Buffett is, of course, no slouch. The 93-year-old, celebrating his birthday on August 30, is revered as one of the most successful investors of all time and is currently worth around $120 billion, according to the Bloomberg Billionaires Index, making him the seventh-richest person in the world (though his net worth and rank vary depending on the day). He runs a complex business in Berkshire Hathaway, which ranked number seven on the Fortune 500 this year and operates close to 70 subsidiaries, ranging from insurance companies to jewelers to ice cream chains. He’s made investors a lot of money over the years.
But reading through a 2005 feature in the Wall Street Journal, I couldn’t help but envy his hours spent “reading and thinking,” his ability to stay offline and skirt meetings he has no interest in attending. That allows him to do the type of deep work many people, including myself, aspire to do without the constant interruptions (emails, Slack messages, meetings that could have been emails, etc.) omnipresent in the modern office job. All this clear mental space allows him to trust his own gut. “I’ve created a good environment,” he told the Journal. “All I have to do is think and not be influenced by others.”
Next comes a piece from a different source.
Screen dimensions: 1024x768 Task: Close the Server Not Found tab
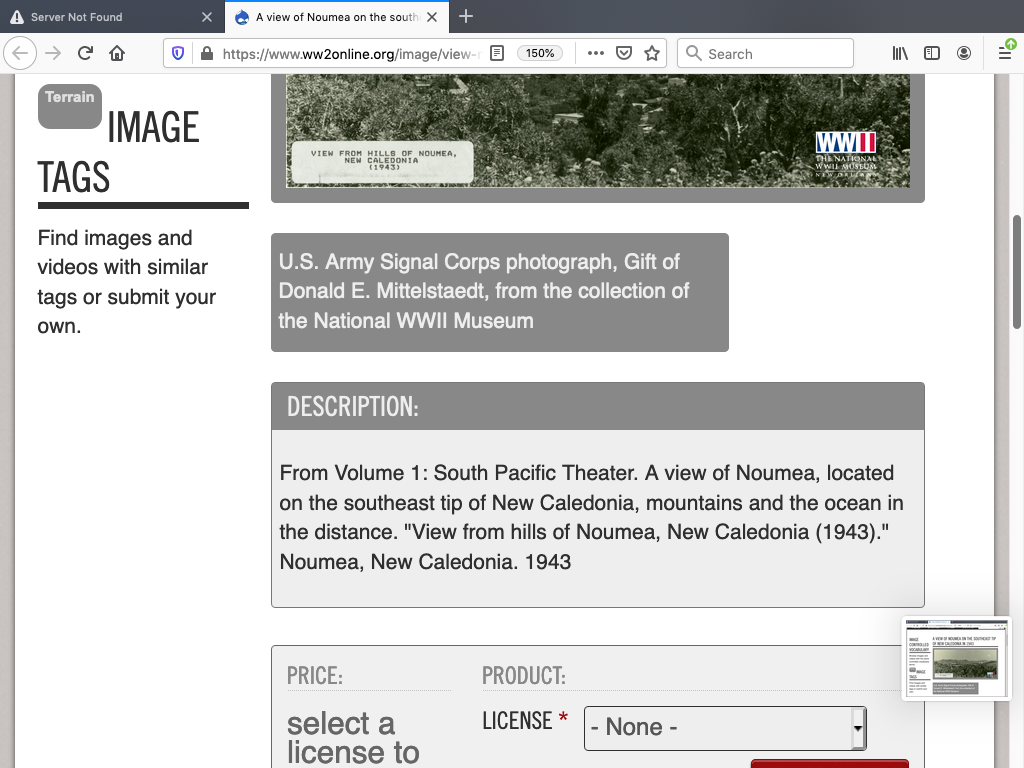pos(206,17)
For someone as well known as Buffett is, his routines are surprisingly low-key. There is also no 4 a.m. cryotherapy routine, supplement regimen, or daily body fat scan here. Buffett has said he wakes up at a reasonable 6:45 a.m., reads the news, and gets to the office, sometimes after the market opens, even. His diet famously consists of nothing like the nutrient-packed smoothies or mountains of broccoli beloved by other CEOs, but McDonald’s, Dairy Queen and cans of Coke. In his spare time, he reads, plays bridge to keep his mind sharp, and strums the ukulele.
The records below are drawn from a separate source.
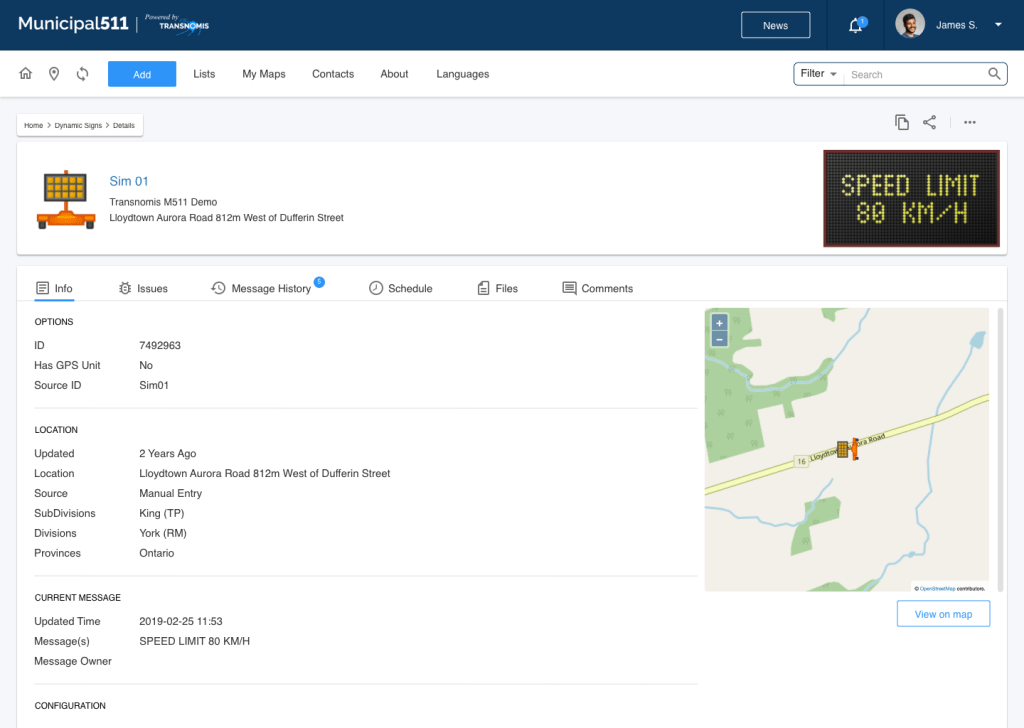Click the copy icon above sign card
Image resolution: width=1024 pixels, height=728 pixels.
pos(902,122)
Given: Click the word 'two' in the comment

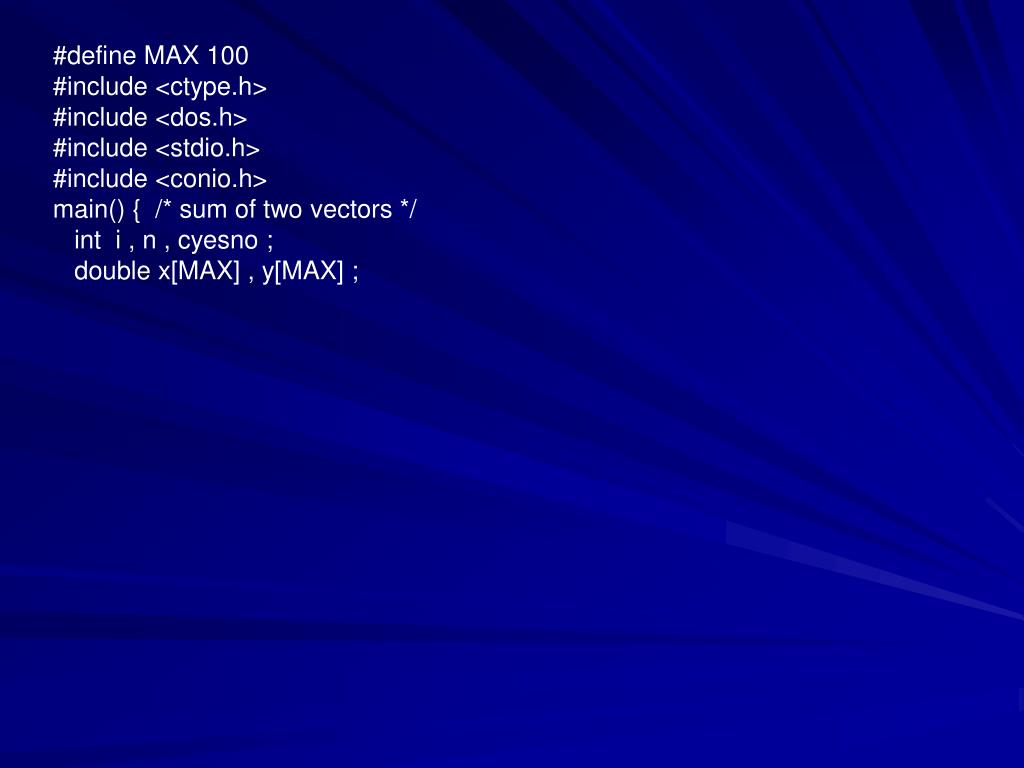Looking at the screenshot, I should (282, 210).
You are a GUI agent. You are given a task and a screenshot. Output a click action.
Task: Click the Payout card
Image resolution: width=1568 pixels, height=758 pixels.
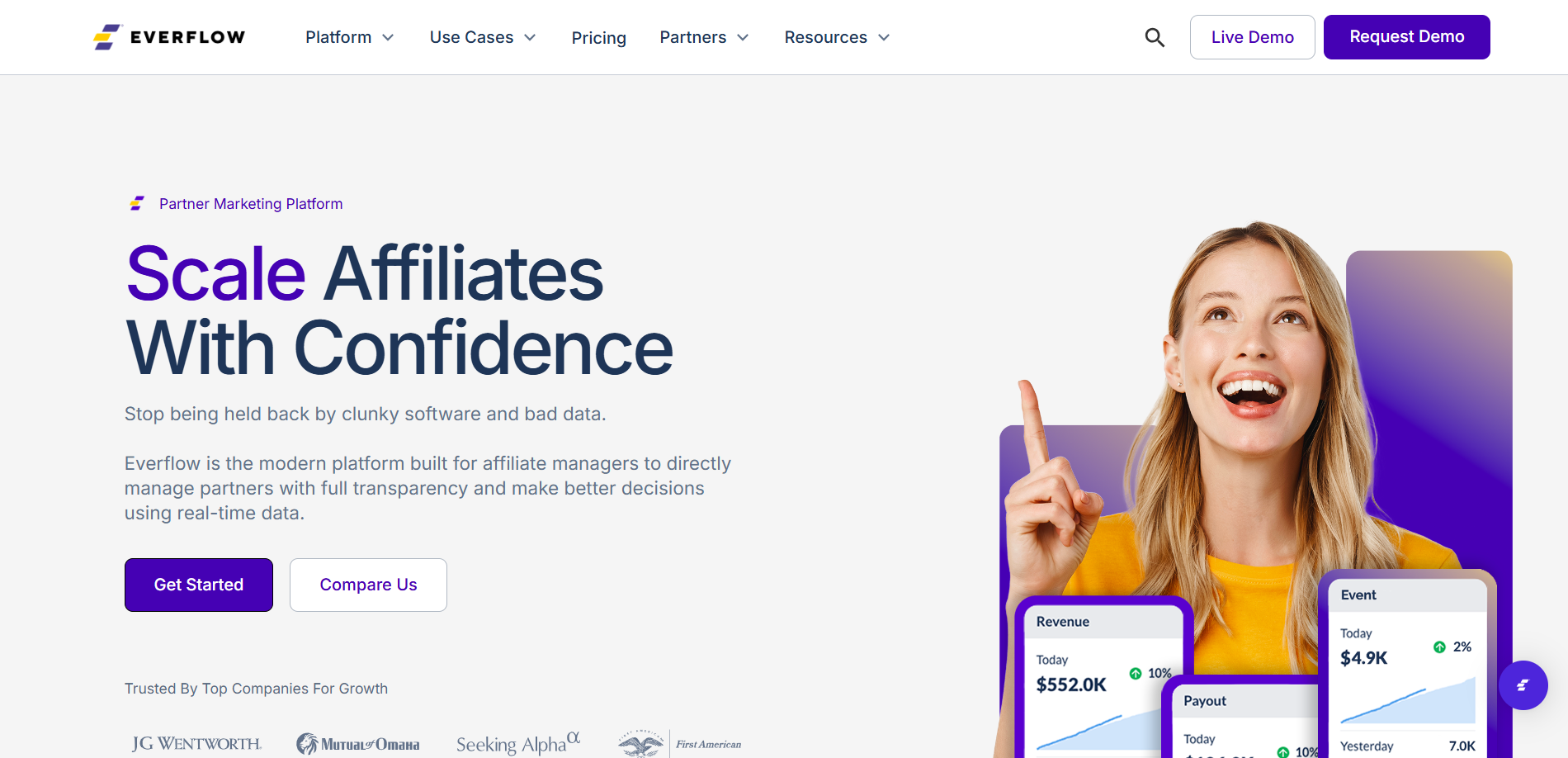click(1242, 718)
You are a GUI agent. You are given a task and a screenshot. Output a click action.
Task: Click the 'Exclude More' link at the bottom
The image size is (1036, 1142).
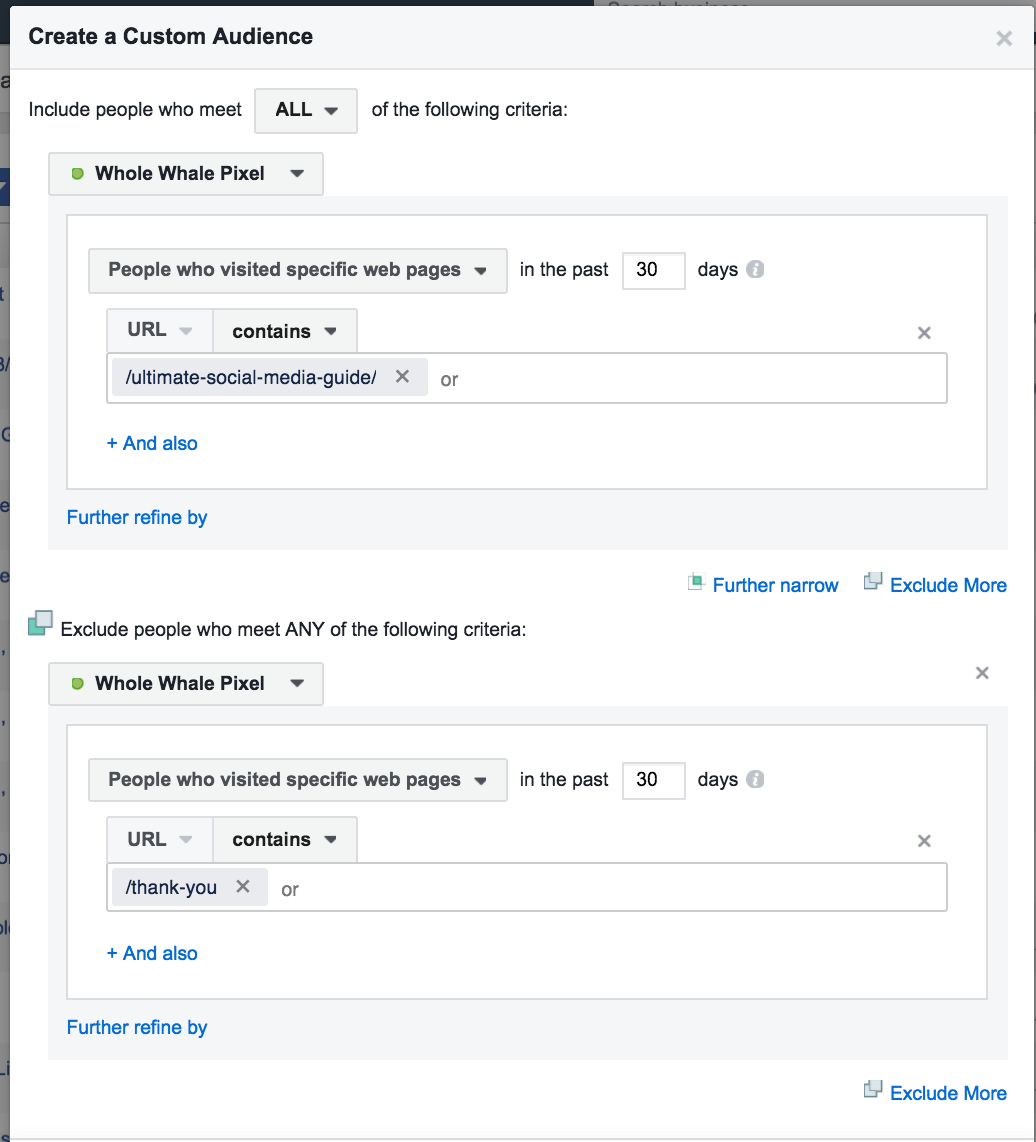click(947, 1092)
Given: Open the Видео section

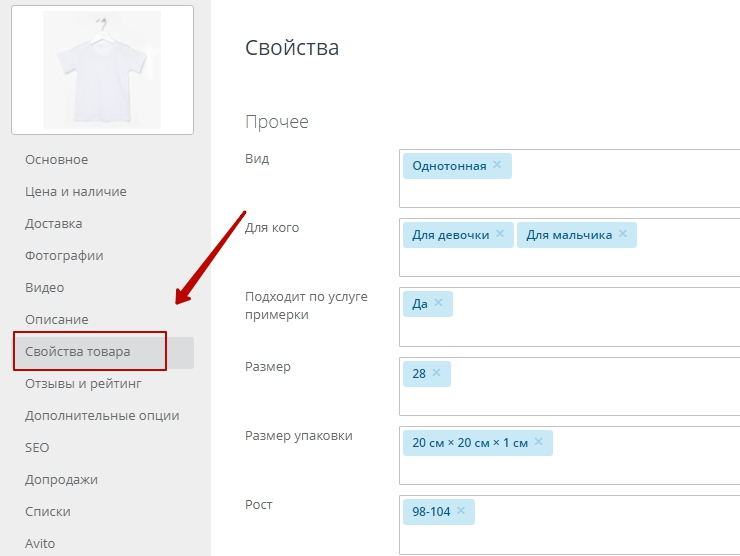Looking at the screenshot, I should click(44, 288).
“I get quite a bit of sleep. I like to sleep,” Buffett said in a widely quoted 2017 interview with PBS NewsHour. “I will usually sleep eight hours a night, and that—no, I have no desire to get to work at four in the morning.”
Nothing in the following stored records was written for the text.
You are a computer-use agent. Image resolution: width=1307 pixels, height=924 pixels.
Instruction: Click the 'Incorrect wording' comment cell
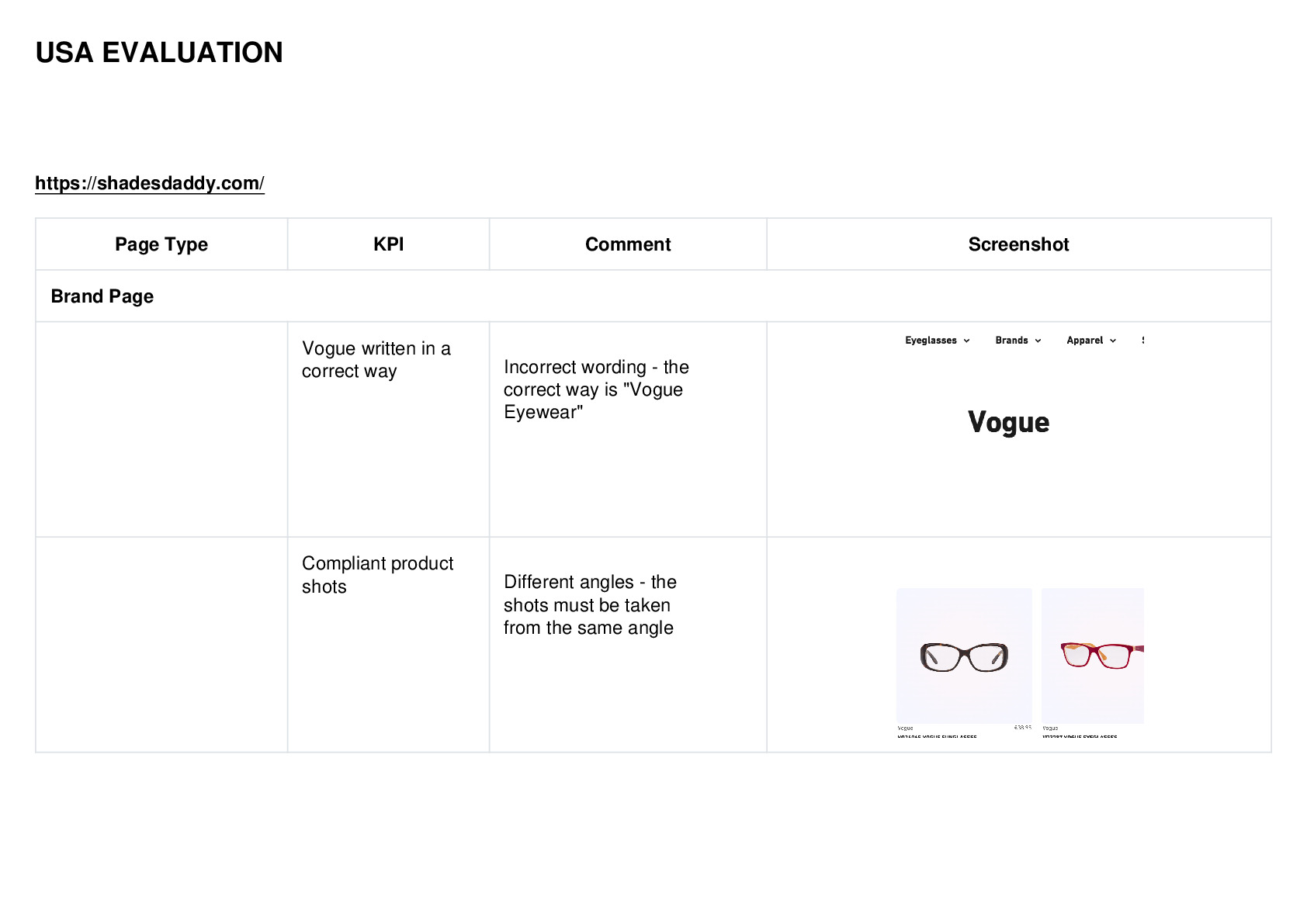(x=628, y=429)
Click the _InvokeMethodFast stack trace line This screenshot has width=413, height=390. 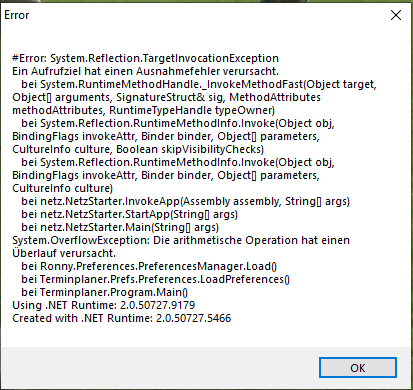pyautogui.click(x=199, y=84)
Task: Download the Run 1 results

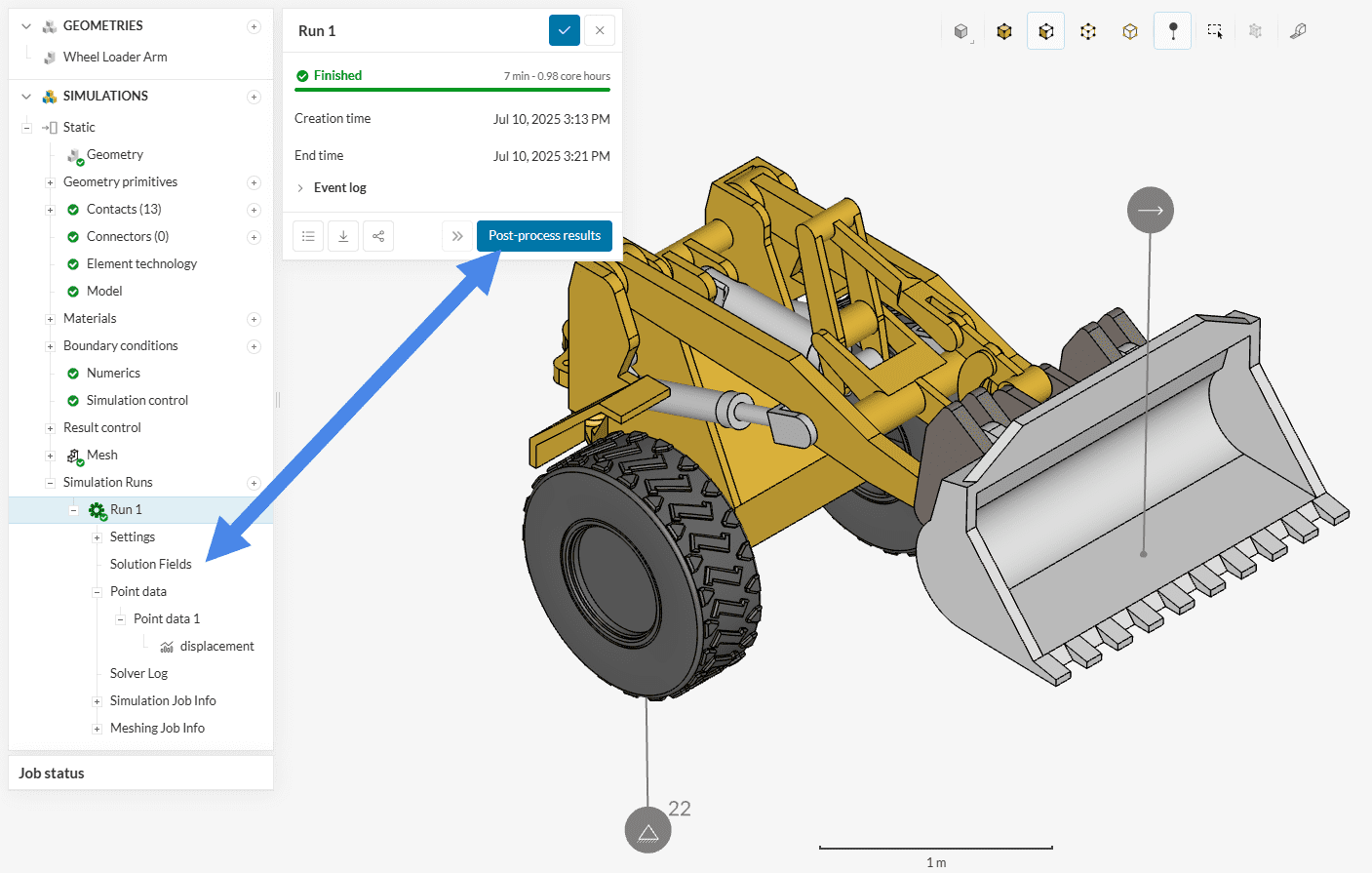Action: coord(343,236)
He doesn’t sound like a half-bad boss, either, especially for those who disdain micromanagement. “He makes swift investment decisions, steers clear of meetings and advisers, eschews set procedures and doesn’t require frequent reports from managers,” the Journal‘s report reads.
“Mr. Buffett tells the chiefs of his business units not to produce any special reports for him,” the story continues. Other publications have detailed his decentralized, hands-off management approach, unique among the largest companies in the U.S. “We delegate almost to the point of abdication,” Buffett has said. He likes to keep his people happy, the longtime Fortune reporter, and friend of Buffett’s, Carol Loomis wrote in 1988. “‘Wonderful businesses run by wonderful people’ is his description of the scene he wants to look down on as a chief executive,” she wrote.
It’s been almost 20 years since the Journal published its report, so it seems likely that some things have changed in the interim (is it possible Buffett has not emailed a single person since then?). But Buffett is a creature of habit, Microsoft co-founder and close friend Bill Gates wrote in 1996. He’s long kept the same routine.
“One habit of Warren’s that I admire is that he keeps his schedule free of meetings,” Gates wrote. “He’s good at saying no to things … He likes to sit in his office and read and think. There are a few things he’ll do beyond that, but not many.”
As a millennial who came of age as Slack took over workplace communications and hyper-connectivity was already the norm, Buffett’s analog approach to his work is appealing to this author for myriad reasons. Of course, as a journalist I need to make calls and ensure that I’m up to date on the latest news and world events (indeed, Buffett keeps abreast of the news throughout his work day). And it’s also true that few people can be as regularly unplugged as Buffett without the security of his billions to fall back on.
But his approach is a reminder of what many of us aspire to: Doing meaningful work at a job we find fulfilling, and limiting the noise that increasingly demands ever more of our attention—if our jobs allow it.
“I tell the students, look for the job that you would take if you didn’t need a job,” Buffett told PBS in the 2017 interview. “I mean, it’s that simple.”